The ongoing decline of American manufacturing is not an abstraction. But while most decent folk realize that real people are hurting, I'd like to focus today on a slightly different issue.
I've found a fascinating database online at the Bureau of Labor Statistics, which enables one to get a blow-by-blow account of how American industry is falling apart. Go to their website here, then click on "QCEW Databases", then "One Screen Data Search." You can fiddle the various controls to get a picture of different states and different types of establishment.
What does one discover? Over the past decade, the United States has lost 53,224 factories. From 2009 to 2010, we lost 8,000. To be fair, some were quite small, "mom-n-pop" machine shops and the like. But since 2001, we have lost 603 factories employing more than 1,000 workers. That's a 41 percent drop.

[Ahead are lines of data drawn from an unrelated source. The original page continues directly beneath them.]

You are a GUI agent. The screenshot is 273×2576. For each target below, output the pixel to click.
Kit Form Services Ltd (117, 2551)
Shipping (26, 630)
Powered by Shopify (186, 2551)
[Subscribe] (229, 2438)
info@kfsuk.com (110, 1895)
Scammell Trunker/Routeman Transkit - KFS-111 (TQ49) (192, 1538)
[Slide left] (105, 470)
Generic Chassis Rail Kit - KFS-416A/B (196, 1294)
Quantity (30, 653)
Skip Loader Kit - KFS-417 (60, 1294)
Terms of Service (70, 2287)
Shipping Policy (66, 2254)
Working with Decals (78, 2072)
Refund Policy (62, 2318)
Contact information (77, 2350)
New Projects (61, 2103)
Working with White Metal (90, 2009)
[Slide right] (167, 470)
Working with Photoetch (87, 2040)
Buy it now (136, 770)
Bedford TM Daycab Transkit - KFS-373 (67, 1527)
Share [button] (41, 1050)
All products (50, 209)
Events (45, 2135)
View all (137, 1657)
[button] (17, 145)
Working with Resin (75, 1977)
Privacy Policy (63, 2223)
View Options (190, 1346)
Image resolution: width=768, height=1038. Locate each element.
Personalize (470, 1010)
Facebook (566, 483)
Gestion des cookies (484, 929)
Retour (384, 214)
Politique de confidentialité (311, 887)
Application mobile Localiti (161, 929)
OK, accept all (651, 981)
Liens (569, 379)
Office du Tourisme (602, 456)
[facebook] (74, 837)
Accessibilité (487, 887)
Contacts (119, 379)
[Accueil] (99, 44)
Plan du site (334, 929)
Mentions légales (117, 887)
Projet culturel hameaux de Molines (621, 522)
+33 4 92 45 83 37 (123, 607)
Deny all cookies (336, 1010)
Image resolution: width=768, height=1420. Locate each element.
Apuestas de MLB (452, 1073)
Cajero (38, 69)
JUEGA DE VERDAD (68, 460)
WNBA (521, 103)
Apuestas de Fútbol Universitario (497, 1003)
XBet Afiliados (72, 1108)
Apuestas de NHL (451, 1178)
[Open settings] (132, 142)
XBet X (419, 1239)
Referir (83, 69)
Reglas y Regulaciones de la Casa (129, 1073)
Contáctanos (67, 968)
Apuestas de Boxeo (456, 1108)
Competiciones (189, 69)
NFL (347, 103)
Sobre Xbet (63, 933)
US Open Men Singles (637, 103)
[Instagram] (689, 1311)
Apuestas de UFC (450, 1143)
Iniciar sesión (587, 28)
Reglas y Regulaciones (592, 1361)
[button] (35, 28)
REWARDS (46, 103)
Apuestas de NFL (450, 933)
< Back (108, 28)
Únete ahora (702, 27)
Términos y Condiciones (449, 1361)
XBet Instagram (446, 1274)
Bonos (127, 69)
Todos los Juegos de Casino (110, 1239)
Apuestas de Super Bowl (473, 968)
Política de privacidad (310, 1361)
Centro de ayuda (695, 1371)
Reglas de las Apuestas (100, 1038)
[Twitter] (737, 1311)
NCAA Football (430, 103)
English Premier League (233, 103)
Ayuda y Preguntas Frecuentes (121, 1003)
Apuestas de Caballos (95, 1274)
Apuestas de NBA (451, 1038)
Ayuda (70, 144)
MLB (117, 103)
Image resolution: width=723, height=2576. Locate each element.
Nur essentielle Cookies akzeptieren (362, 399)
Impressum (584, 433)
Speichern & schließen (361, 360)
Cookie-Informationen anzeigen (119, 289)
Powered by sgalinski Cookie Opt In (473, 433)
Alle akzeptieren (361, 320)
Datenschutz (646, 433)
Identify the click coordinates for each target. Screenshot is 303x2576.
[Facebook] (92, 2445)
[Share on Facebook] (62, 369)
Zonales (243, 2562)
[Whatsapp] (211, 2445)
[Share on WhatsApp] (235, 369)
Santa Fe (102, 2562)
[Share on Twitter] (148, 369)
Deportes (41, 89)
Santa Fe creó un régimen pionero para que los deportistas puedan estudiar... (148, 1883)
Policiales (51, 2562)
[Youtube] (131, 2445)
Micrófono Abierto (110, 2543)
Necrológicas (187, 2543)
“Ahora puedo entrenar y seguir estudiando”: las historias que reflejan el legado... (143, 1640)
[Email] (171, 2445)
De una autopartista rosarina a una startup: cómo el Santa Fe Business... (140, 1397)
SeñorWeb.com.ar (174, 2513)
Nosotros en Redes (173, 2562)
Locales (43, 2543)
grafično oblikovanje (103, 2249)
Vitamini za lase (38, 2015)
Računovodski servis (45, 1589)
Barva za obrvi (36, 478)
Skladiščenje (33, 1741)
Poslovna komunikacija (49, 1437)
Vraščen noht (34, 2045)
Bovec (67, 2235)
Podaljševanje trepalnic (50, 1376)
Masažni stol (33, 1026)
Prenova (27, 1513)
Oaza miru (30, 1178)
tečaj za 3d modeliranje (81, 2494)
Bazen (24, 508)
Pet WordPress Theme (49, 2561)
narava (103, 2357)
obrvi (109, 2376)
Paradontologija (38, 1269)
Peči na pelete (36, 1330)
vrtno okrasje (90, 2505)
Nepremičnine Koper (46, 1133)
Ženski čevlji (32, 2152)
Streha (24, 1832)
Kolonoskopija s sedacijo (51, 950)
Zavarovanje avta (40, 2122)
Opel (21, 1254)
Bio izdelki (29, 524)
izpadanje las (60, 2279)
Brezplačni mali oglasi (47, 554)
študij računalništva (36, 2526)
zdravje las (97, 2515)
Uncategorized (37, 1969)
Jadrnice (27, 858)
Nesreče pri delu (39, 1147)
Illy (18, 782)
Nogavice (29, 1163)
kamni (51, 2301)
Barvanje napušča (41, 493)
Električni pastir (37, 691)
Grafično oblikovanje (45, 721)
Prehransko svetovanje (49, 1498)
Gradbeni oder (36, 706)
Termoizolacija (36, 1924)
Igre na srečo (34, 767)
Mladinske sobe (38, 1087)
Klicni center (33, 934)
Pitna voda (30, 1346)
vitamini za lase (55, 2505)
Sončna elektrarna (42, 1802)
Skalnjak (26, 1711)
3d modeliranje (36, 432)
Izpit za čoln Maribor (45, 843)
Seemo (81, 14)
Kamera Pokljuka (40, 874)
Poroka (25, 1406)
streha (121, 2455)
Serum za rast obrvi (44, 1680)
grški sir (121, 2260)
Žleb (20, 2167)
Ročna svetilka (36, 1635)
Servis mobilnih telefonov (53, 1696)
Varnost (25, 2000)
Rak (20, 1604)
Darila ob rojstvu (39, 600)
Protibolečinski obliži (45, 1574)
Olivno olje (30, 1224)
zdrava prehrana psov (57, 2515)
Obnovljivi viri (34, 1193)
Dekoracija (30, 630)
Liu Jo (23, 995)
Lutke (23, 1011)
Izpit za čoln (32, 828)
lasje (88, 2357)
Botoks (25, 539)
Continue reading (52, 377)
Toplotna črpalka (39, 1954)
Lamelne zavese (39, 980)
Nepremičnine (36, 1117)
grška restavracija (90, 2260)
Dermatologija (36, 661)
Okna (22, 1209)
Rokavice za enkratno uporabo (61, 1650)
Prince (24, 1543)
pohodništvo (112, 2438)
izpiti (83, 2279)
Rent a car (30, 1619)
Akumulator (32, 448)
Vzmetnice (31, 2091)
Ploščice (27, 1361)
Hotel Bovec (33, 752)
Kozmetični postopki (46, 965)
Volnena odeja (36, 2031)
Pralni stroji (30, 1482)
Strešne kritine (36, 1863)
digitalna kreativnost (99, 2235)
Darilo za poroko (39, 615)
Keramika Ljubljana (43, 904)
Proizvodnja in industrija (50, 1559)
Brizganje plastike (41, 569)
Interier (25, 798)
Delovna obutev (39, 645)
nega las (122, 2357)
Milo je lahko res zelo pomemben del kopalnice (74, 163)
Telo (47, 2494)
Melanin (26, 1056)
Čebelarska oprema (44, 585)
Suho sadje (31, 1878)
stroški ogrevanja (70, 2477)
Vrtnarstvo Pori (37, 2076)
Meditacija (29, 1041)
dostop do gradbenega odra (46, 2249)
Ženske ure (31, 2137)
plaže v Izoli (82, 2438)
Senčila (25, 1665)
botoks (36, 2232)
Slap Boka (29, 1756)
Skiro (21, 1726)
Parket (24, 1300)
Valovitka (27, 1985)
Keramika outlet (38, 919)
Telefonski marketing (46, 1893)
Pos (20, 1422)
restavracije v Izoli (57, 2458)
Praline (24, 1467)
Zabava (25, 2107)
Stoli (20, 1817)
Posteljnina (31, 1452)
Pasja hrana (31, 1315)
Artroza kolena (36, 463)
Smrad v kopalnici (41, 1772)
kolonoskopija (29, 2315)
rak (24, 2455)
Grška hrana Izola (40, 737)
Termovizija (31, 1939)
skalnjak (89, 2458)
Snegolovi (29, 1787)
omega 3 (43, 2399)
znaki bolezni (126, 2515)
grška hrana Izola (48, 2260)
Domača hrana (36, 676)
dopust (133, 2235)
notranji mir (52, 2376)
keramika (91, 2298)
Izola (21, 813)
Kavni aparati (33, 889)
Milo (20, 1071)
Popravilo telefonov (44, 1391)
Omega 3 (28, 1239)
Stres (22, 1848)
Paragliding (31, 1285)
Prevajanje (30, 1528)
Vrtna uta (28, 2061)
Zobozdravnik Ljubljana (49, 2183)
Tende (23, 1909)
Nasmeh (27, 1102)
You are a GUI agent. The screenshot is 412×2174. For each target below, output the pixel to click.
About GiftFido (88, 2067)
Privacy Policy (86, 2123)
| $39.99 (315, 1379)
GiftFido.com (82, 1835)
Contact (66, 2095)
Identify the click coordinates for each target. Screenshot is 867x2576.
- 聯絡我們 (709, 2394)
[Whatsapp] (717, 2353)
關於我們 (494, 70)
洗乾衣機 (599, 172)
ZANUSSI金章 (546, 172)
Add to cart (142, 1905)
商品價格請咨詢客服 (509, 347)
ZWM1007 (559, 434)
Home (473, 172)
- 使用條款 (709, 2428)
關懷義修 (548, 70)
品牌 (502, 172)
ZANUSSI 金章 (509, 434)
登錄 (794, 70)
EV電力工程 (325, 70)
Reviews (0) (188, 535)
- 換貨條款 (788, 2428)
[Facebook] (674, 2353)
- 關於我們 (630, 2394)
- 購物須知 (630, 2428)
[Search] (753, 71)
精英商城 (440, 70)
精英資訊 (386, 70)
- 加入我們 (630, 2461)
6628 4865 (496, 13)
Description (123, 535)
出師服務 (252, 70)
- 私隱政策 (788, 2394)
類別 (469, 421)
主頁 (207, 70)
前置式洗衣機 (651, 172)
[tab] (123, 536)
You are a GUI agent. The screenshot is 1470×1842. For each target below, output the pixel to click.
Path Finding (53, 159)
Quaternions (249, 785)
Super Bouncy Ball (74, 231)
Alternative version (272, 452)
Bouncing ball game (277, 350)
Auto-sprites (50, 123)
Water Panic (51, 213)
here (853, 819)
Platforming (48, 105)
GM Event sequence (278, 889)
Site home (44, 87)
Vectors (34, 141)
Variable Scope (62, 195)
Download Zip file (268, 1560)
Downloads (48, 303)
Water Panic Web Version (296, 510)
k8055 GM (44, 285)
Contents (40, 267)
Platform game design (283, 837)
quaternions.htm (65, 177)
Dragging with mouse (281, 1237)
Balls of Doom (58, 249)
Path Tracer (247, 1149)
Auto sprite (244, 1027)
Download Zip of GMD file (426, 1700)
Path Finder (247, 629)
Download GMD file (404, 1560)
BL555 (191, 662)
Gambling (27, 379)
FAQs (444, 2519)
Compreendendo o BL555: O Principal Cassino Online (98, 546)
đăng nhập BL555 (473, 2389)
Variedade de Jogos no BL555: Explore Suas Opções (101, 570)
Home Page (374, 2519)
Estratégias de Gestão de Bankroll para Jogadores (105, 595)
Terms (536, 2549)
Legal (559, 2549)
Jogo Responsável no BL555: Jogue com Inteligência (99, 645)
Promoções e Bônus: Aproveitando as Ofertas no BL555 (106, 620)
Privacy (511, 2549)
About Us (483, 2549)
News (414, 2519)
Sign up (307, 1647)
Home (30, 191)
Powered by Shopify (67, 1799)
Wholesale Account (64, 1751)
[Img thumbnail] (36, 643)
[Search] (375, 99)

Some specific examples, just to give a concrete image to these statistics (source: Manufacturing & Technology News):
Cissell Manufacturing, the Ripon, Wisc.-based manufacturer of commercial laundry machines, closed its plant in Louisville, Ky., laying off 125 workers.
Best Manufacturing Group, the country's largest maker of table linens and nappery for the healthcare industry, company moved most of its production to Cambodia and closed its plants in King of Prussia, Penn., and Mahwah, N.J.
Sparta Manufacturing, a foundry with 70 employees based in Sparta, Mich., closed -- due to competition from China and India, the company said.
Owens-Illinois, the manufacturer of packaging and containers used by hundreds of companies, closed its 300,000-square-foot machine parts plant in Godfrey, Ill.
Belden CDT, a St. Louis-based manufacturer of cable, closed manufacturing plants in Tompkinsville, Ky., and Fort Mill, S.C. A majority of production was moved to a new manufacturing plant in Mexico.
Davis Furniture shut down its production plant in Houlka, Miss., and moved manufacturing operations to China. 130 employees were laid off. Company owner Lynn Davis told the Associated Press that it was necessary to move production to China in order to stay competitive.
Ethan Allen Interiors closed its 280,000-square-foot Spruce Pine, N.C., manufacturing plant and laid off 340 people. The company also closed its manufacturing facility in Oklahoma, with the loss of an additional 125 jobs.
General Electric stopped manufacturing at one of its oldest plants. The company stopped making rotary appliance switches and fluorescent lamp holders at its Bridgeport, Conn., manufacturing facility, which had been in operation by GE for more than 80 years.
Modine Manufacturing closed its Toledo, Ohio, manufacturing plant. The facility made heating and cooling systems for the automotive industry.
M&S Manufacturing Co., one of the world's largest privately held makers of high-precision machined parts, closed up shop. The Hudson, Mich.-based company was founded in 1941.
Sparton Corp. closed its cable wire harness manufacturing and assembly plant in Deming, N.M.
Littelfuse Manufacturing transferred its semiconductor wafer manufacturing capacity from Irving, Texas, to Wuzi, China, and laid off 180
workers.
Tecumseh Products Co. closed its engine component manufacturing plant in New Holstein, Wisc.